The narrator of this memoir speaks to us from a mythical past, not from a historical one. He and his contemporaries are figures of legend whose world might have plausibly been that of the Aegean in the late Bronze Age, between 1500 and 1200 BC; the legends themselves were first told to us at a much later time.

The narrator would have been born in a walled city, in the place that was perhaps already called Athens; his mother tongue would have been a distant ancestor of what we today know as Greek, and he would have possessed highly refined skills of a Bronze Age craftsman.
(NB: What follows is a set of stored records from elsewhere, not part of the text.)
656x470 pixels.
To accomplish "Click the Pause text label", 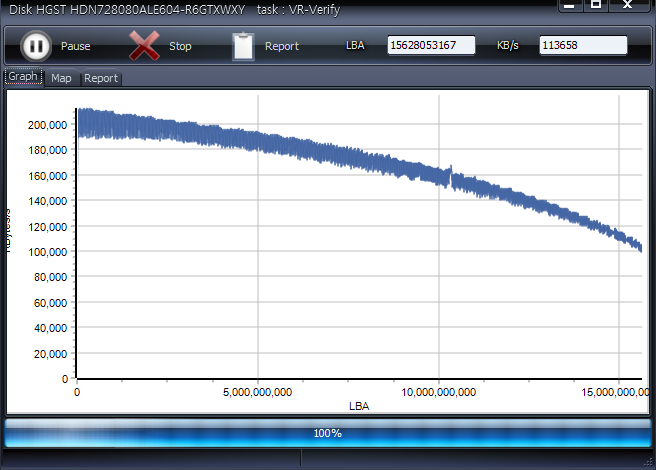I will (75, 47).
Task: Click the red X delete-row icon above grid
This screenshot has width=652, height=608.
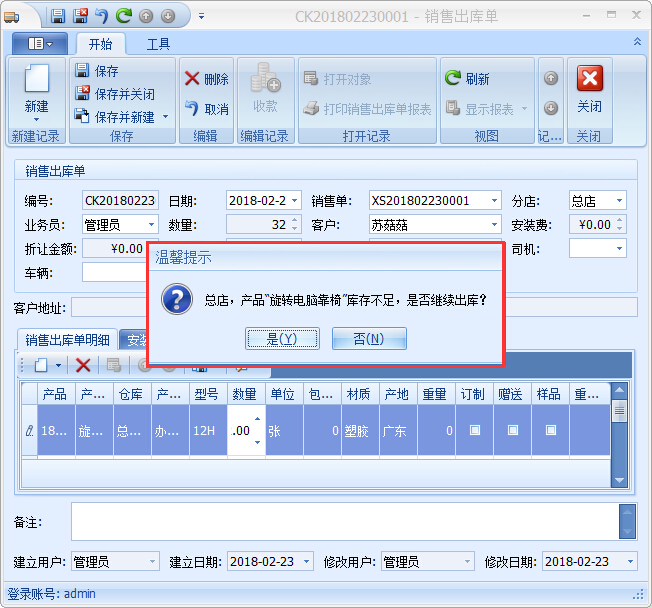Action: tap(83, 366)

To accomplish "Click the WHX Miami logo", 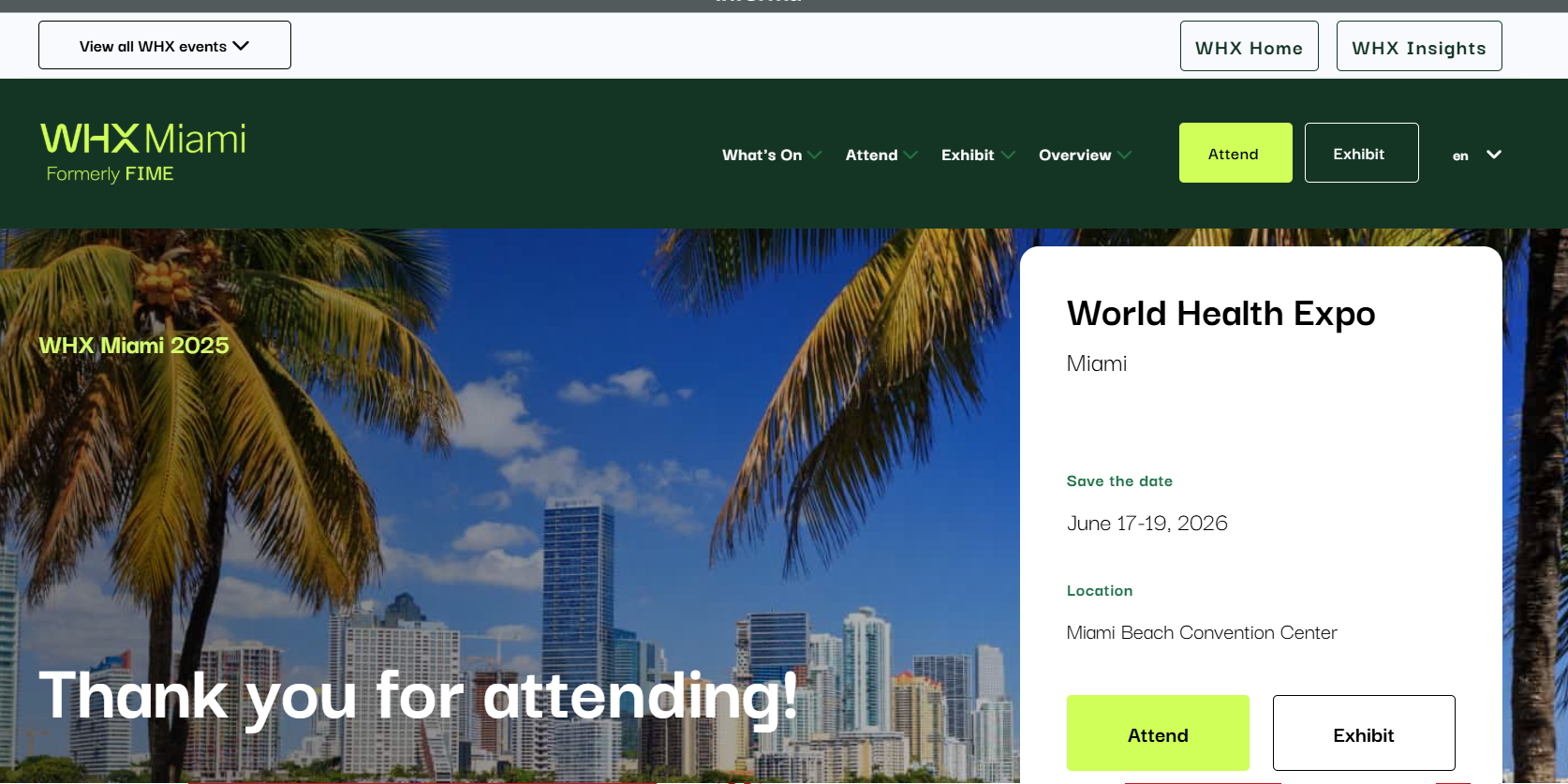I will point(142,140).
His fictional — rather than mythological — insights into the ordered structure of the labyrinth and the problem of flight are insights that an educated and inquisitive mind of that time could have achieved.

Chapter 3: Labyrinth

part 1


King Minos had talked to me about building the labyrinth on several occasions, long before the ox-like child was born. He imagined it as a great palatial building, or perhaps a fortress, with endless corridors, rooms and passageways so numerous, intricate and irregular in layout that no mortal could find a way through it and out again. The reason he gave was that he wanted to be known as a ruler in possession of a magical place, a building surpassing all human imagination and comprehension.

I did not want to contradict the King, but I pointed out to him that such an edifice would be difficult to maintain and that I did not see how it could be put to any good use. It would be utterly useless, I thought to myself: people would be lost and die inside, and those who went in to repair it, clean it and take out the dead, would become lost and die themselves.

Within a lifetime, it would become a feared and neglected ruin, bringing no glory to its maker. But still, Minos would bring up the labyrinth from time to time, even pointing at hillsides or some level plains in Crete where it could be built. I understood from his words that the building he had in mind was enormous.

I did not believe that the King’s reason for desiring the labyrinth was simply to impress the world. There was something deeper and darker about it. Did he want to build a cruel prison for some enemy, or enemies? Minos could be harsh, but I did not know him as a man who delighted in meting out cruelties to the defenseless. No, he would much sooner kill his conquered foes outright than go to any great length to torment them.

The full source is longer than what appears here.